Sunday, January 8, 2017

Political Crochet, Nasty and Nice

Although I am mostly loyal to quilting, I dally with crochet on the side. Especially when convinced that crochet might save the world, which occurs with surprising frequency.

Those of us who are appalled by the grabby President-elect are planning to participate in protest marches on or near inauguration day. Someone came up with the idea of pink, uh, cat hats. (OK, I'll choke out the words: Pussy Hats.) It's called the #Pussyhat Project, and you can learn about it here.

They're extremely easy to make, and therapeutic to boot.

Crocheted, they take me about an hour. Knitted, up to a year.

According to newspaper reports, dozens of yarn shops are teaching how to make them, and hundreds of people across the country are practicing this form of short-term therapy. The project site offers patterns, but I just make them up as I go along. Here's how:

Step 1. Hook a line of chain stitches that go comfortably from the back of one of your ears, around the front, to the back of the other ear. With a J hook, and worsted-weight yarn, this should be in the vicinity of 25- 35 stitches. For a smallish hat, make sure it's at least 10" across, and longer for larger heads.

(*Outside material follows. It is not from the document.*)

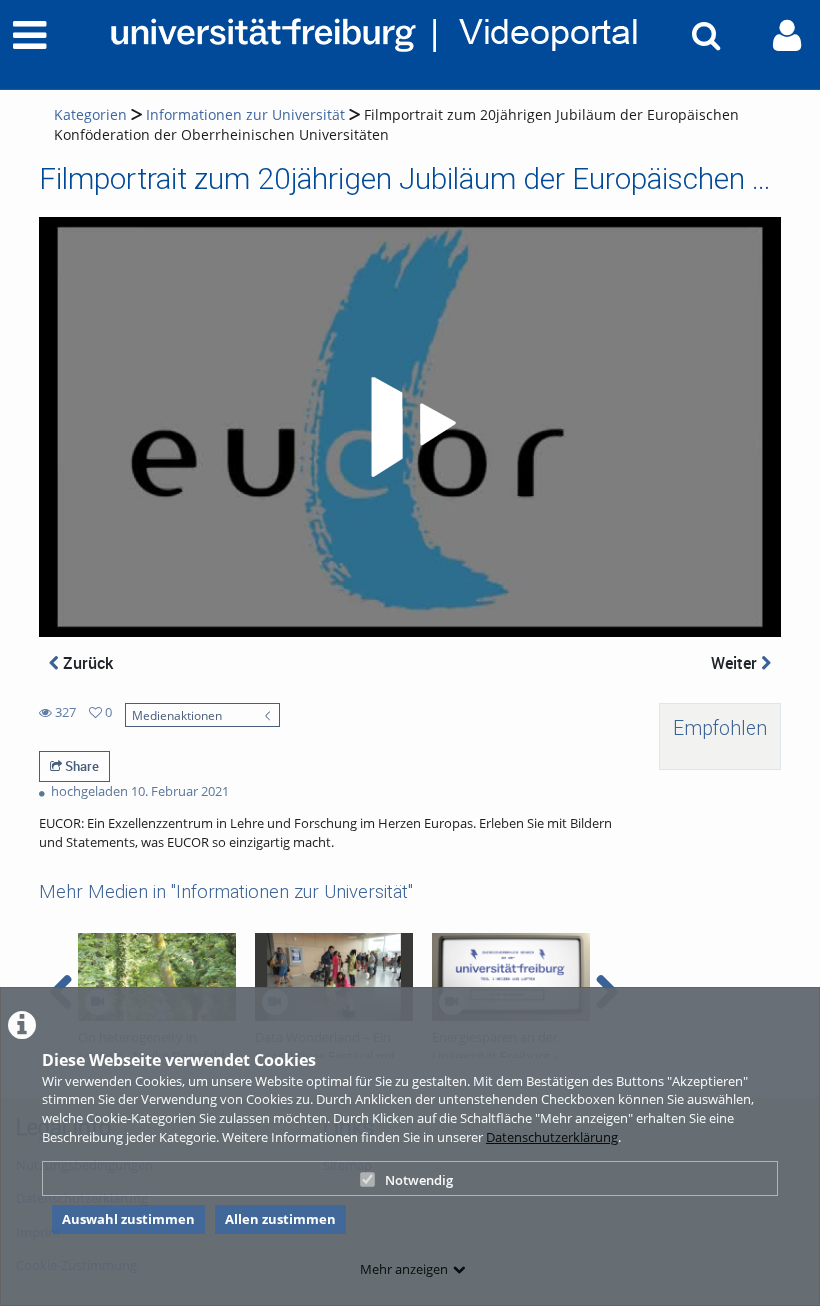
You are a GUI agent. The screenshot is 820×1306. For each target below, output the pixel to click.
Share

Step 2. Crochet a second and maybe a third row. Make sure your first three rows still reach from ear to ear or meet your inch goal. (Unravel and start again if you need more or fewer stitches).

Step 3. Crochet til your rectangle is about 16" high,

Step 4.  Fold it in half, so the first and last row meet, and each side is 8" high.  From the wrong side, sew up the sides with a tapestry needle and yarn.

Step 5. Optional: Do a line of stitchery diagonally across the two top corners, to magnify the cat ears effect.
Here are several that I made, most with the rectangle method, but a few crocheted in the round, like this one:

 Side 2:
I'm considering adding a patch of mixed nut fabric, whatcha think?
Here's a rectangular one. There are diagonal lines of stitching along the bottom of each pink triangle, to make the cat ears stand out.
Next, the only one that I've knitted (so far.) Knitting takes me about three times longer than crochet. The words read "Love the Rainbow." 
The next one reads "Argh"
If you spell out the words with single stitches, then wrap each stitch with yarn, they become more legible. Here's the same "argh" with all the stitches wrapped:
The next one expresses a more sophisticated sentiment: 
More thoughts:
And now, The Nasty Series. (Nasty because the President-elect accused his opponent of being a "nasty woman.") Along with the hat at the top of this post, there's Nasty in the round:
Nasty with love and irony:
Same hat on my DD's friend's head. She's not in the slightest bit nasty: 
My DD made me add the word to a blue hat I was making her for everyday wear. Since she goes to school in blasé NYC, I assume no Manhattanites will bat an eyelash at a sweet, petite college freshman wearing a blue cupcake that hurls an insult at the wearer, the viewer, or both.
And of course, there's this one, which sums me up: the day.
The evidence: below, my DD goaded me into writing this:
It says: 
And finally: 

We can only hope  that the next four years aren't one. Find many more pussyats on Instagram at #pussyhatproject. On Pinterest, search "pussyhat project."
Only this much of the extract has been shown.